Too much had happened in too short a time, she thought. It was difficult to adjust. But that wasn’t really the problem, and she knew it. The thing that was making her hands tremble and her heart ache was the memory of Gavin’s expression when she’d awakened this morning. Still fogged with sleep, she had seen him sitting in the chair, and when he met her eyes he looked as if she were a burden that had been forced upon him, which he was trying to find a way to shed. He couldn’t hide it from her. It had been clear in the lines of his body, which spoke to her more eloquently than words. He was regretting the night that had seemed magical to her. He was wishing for escape from more than this small island. Was he also wishing for Sophie Krelov?
Even when he touched her, making her forget everything in the world but him, that knowledge lingered in the background, waiting. It made her heartsick. It made her furious. Lying in his embrace later, she had remembered a conversation she once overheard at Leith House. A friend of the countess’s was rejoicing in her daughter’s luck. The young woman had been forced by circumstances into a compromising situation with one of the greatest catches of the season. The young man had done the honorable thing—even though nothing had really occurred—and offered marriage. They had accepted, and the mother was exulting over the brilliance of the match. Despicable, thought Laura. And Gavin had expected something similar from her.

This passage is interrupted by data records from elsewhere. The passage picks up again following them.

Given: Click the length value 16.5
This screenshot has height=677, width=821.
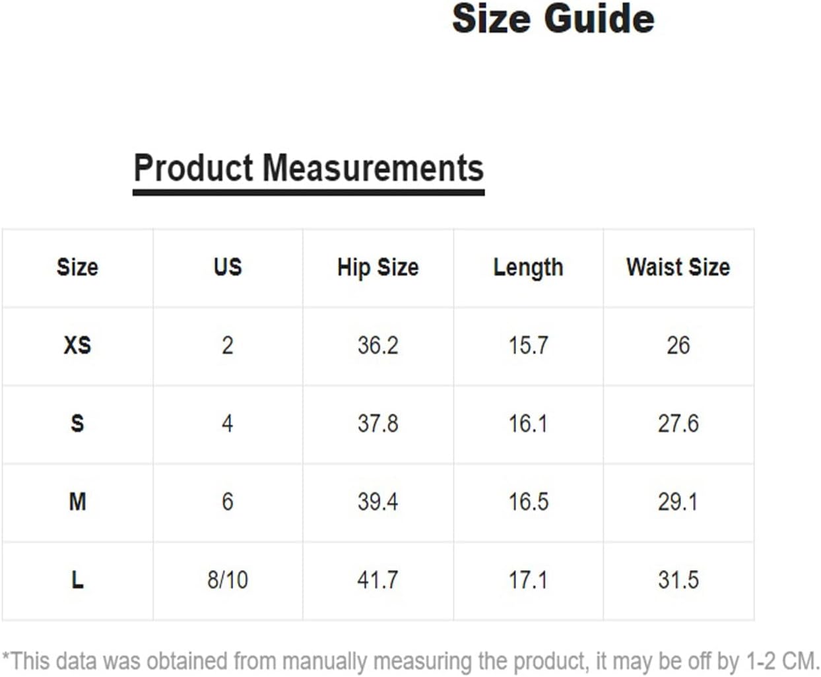Looking at the screenshot, I should 528,501.
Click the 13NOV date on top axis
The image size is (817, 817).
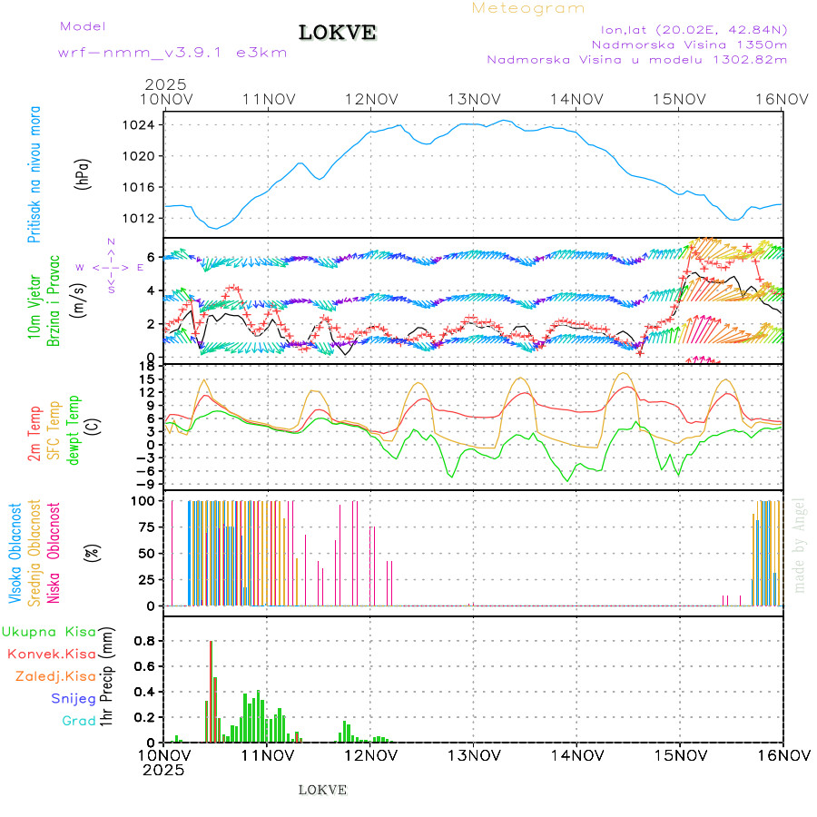pyautogui.click(x=475, y=99)
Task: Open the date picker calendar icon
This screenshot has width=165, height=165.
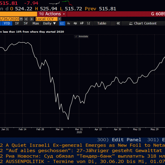Action: (21, 19)
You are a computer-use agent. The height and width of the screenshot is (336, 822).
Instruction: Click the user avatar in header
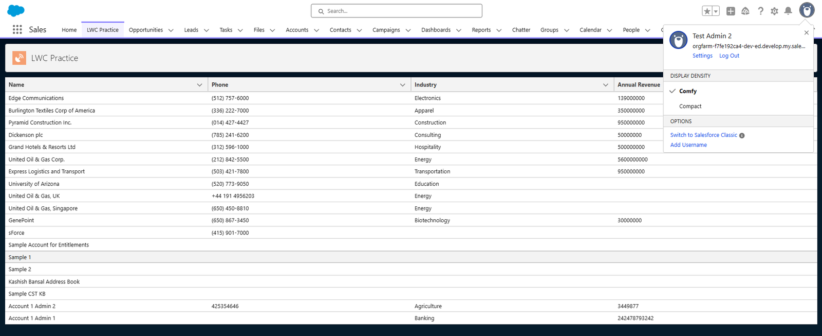coord(807,10)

Yanking the wooden bucket from the floor, she went out to the spring to fill it. How could he think that of her? Had he seen so little in the time they had been together? Couldn’t he feel when they touched…? She stumbled, and water splashed out of the bucket onto her skirts. She hauled it inside and set it down by the fire. At least she had shown him his mistake, she thought with grim satisfaction. He would have nothing to reproach her with. She had behaved like a creature that no one believed existed—a woman of honor.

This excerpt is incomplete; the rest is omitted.